Get x , y of drag moded picture box

[joey o.]

I can't believe I can't do this! Any help? I take a picture box and set dragmode to automatic but can't get my Picbox.cursor-position unless I right click! I want to left click and set X to OldX and Y to OldY. I need this to smoothly drop it in the DragDrop sub using:

source.move (X - OldX),(Y - OldY)

Please help!

[joey o.]

I'm bringing this to the top as I was quite late posting. Thanks, hope you all can help.
A friend of mine has just informed me he is having similiar problems with left click on drag of treeview nodes.I really hope you can help us.
Thanks,
Joey O.

[joey o.]

C'mon guys, do you just answer the easy ones?

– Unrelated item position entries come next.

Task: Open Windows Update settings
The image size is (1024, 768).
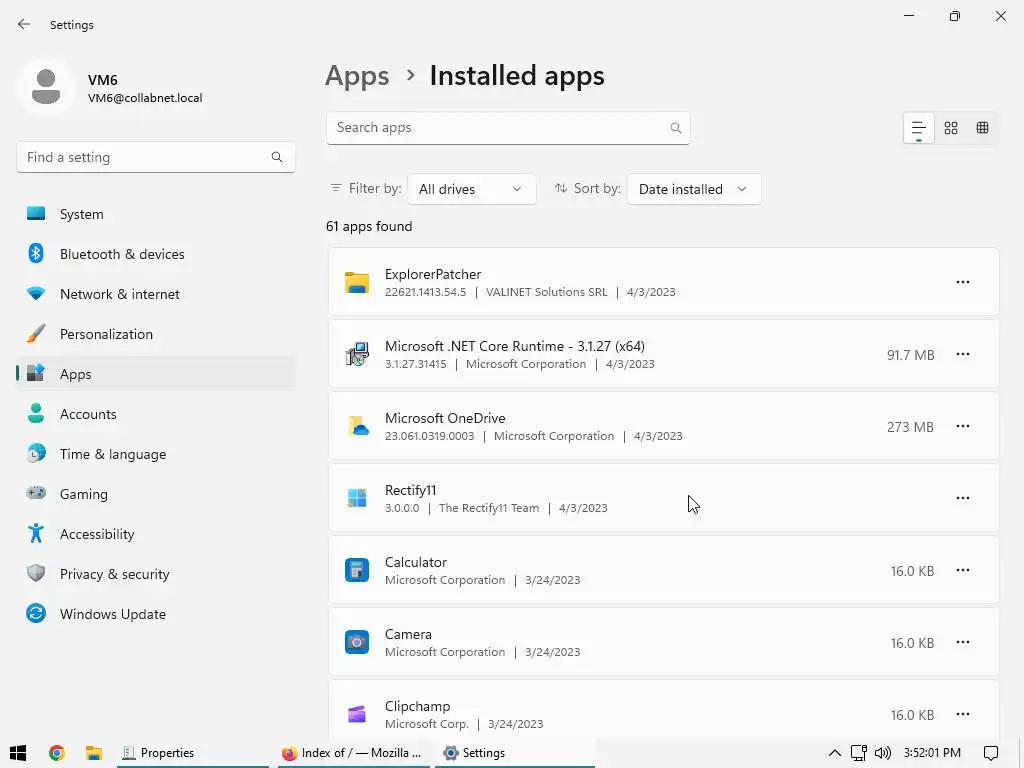Action: point(112,614)
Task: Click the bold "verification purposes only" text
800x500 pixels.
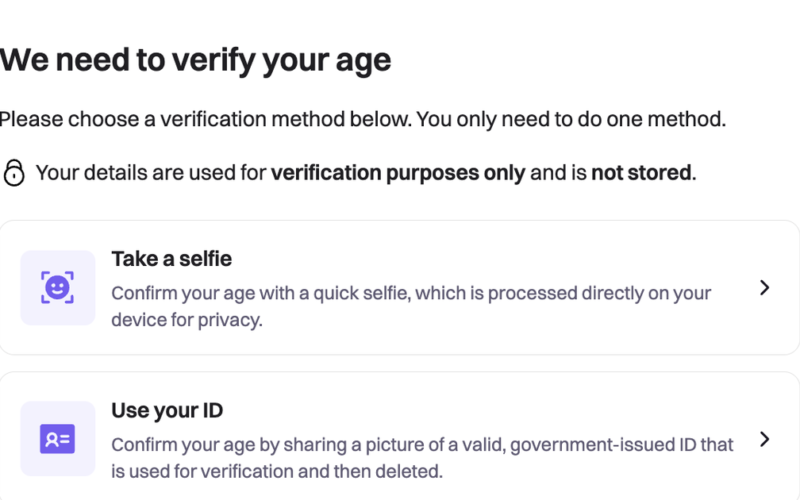Action: click(x=397, y=173)
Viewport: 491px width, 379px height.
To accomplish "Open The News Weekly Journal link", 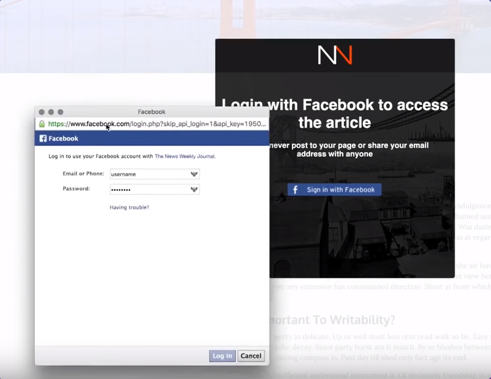I will (185, 156).
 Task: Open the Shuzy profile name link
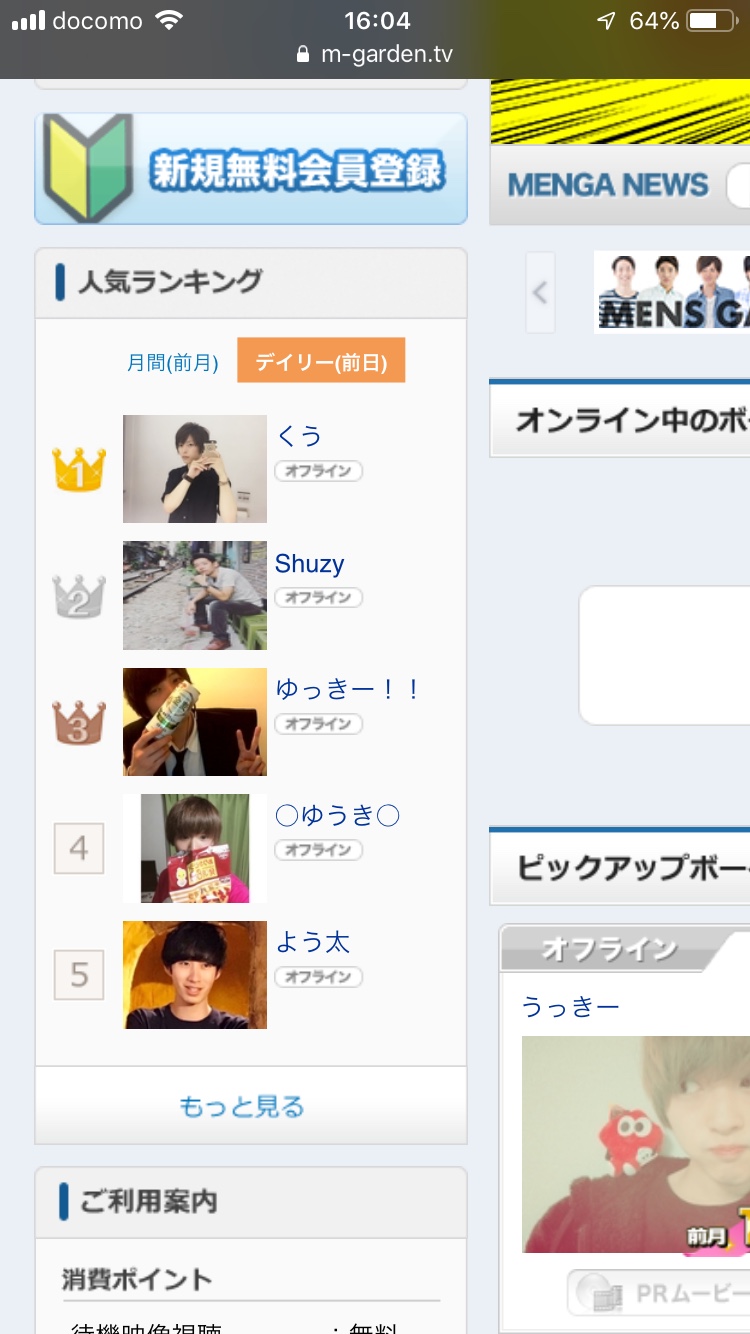310,564
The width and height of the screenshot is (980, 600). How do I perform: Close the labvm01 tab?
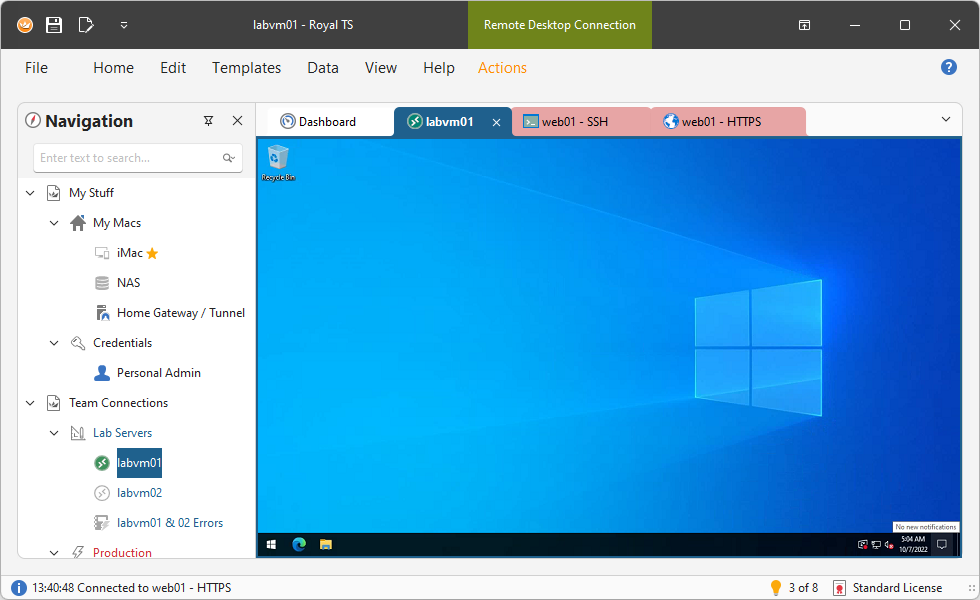497,122
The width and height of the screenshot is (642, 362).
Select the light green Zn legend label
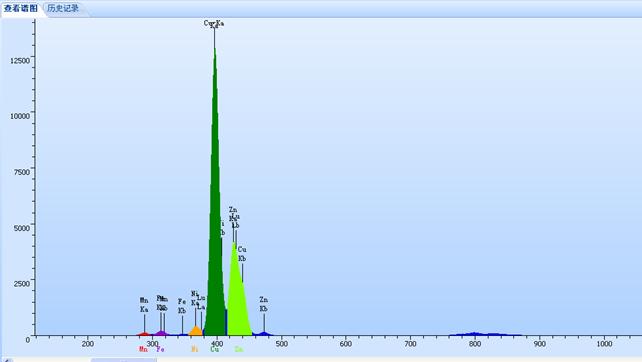click(239, 349)
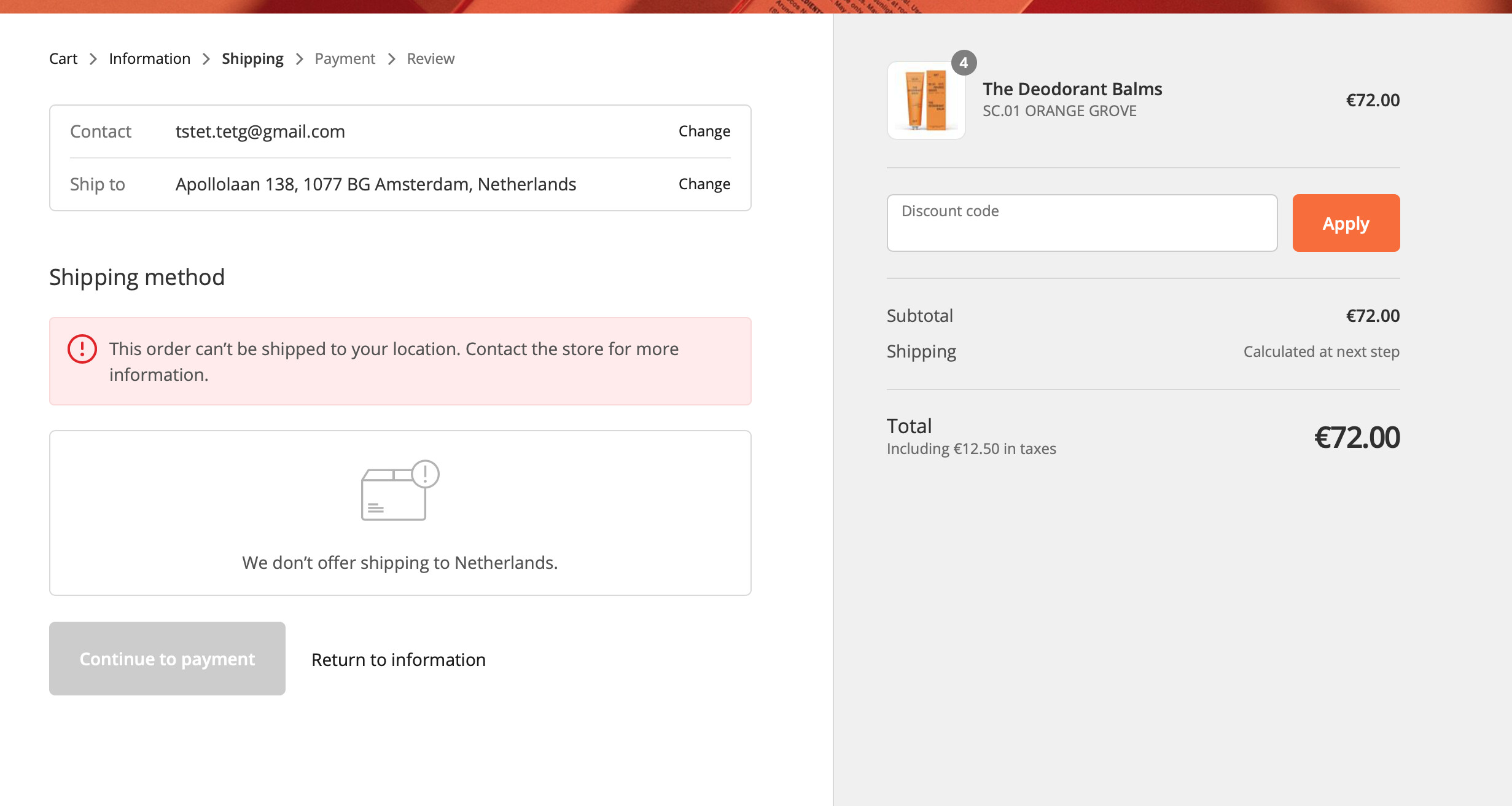
Task: Click Continue to payment button
Action: click(x=167, y=659)
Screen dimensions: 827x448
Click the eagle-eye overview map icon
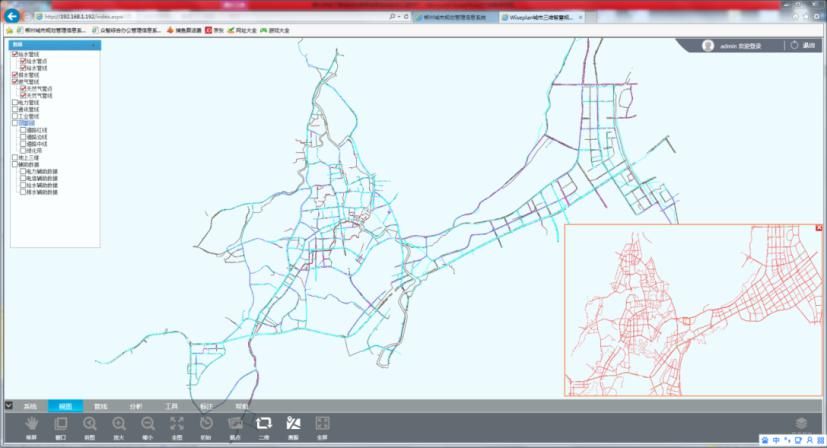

This is a problem you will eventually run into.Please help me out.

If you set the DragMode to Manual, it might be easier.

Code:

Dim OldX As Single
Dim OldY As Single

Private Sub Form_DragDrop(Source As Control, X As Single, Y As Single)

    Source.Left = X - OldX
    Source.Top = Y - OldY
    
End Sub

Private Sub Picture1_MouseDown(Button As Integer, Shift As Integer, X As Single, Y As Single)

    If Button = 1 Then
        OldX = X
        OldY = Y
        Picture1.Drag
    End If
    
End Sub